Yanghee Lee, pendiri SAC-M, menyuarakan agar Cina menghentikan dukungan militernya kepada junta Myanmar. Ia menegaskan bahwa China South, sebagai perusahaan milik negara, turut bertanggung jawab atas pelanggaran terhadap warga sipil melalui dukungannya dalam produksi bom udara.
Marzuki Darusman, mantan jaksa agung Indonesia dan juga pendiri SAC-M, menambahkan bahwa keterlibatan Cina akan meninggalkan jejak mendalam di benak rakyat Myanmar. "Alih-alih dilihat sebagai kekuatan perdamaian, Cina kini dipandang sebagai penyokong penderitaan mereka," katanya dalam siaran pers.

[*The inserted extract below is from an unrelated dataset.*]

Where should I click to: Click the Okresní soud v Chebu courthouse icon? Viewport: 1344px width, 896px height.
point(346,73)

Serangan udara junta meningkat drastis
Sejak kudeta militer 2021, junta Myanmar kehilangan kendali atas sebagian besar wilayah negara. Sebagai respons, mereka semakin mengandalkan serangan udara terhadap kelompok yang mereka sebut sebagai teroris.
Namun, narasi ini dipertanyakan, terutama setelah pengeboman di desa Pa Zi Gyi, Sagaing, pada 2023 yang menewaskan 155 orang, termasuk anak-anak, menurut PBB. Serangan udara terus berlanjut, termasuk serangan pekan lalu di sebuah biara Buddha yang menewaskan 23 orang.

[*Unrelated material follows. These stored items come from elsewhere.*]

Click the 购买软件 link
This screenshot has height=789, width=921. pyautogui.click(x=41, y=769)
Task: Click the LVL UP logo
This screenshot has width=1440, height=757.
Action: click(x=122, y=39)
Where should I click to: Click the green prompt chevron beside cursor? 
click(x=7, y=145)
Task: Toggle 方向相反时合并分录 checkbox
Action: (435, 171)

Dalam laporan terbarunya, SAC-M mencatat penggunaan intensif jet tempur, helikopter, dan drone oleh militer. Mereka memperkirakan 750 serangan udara terjadi hanya dalam empat bulan terakhir 2023, dengan rata-rata enam serangan per hari di 11 wilayah Myanmar.
Hak veto Cina di PBB picu kritik internasional
Khin Ohmar, advokat perdamaian dan keamanan Myanmar, menyatakan bahwa laporan SAC-M memperkuat dugaan keterlibatan Cina dalam konflik di Myanmar.
Ia menuduh industri pertahanan Cina berperan dalam memungkinkan ribuan serangan udara oleh junta yang menargetkan warga sipil, termasuk kelompok rentan seperti anak-anak dan pengungsi internal.
Ohmar juga mengkritik penggunaan hak veto Cina di Dewan Keamanan PBB untuk memblokir embargo senjata, yang menurutnya memperpanjang aliran senjata ke junta. Ia menilai tindakan tersebut sebagai bentuk campur tangan yang melanggar hak asasi manusia dan hukum internasional, dan menyerukan akuntabilitas.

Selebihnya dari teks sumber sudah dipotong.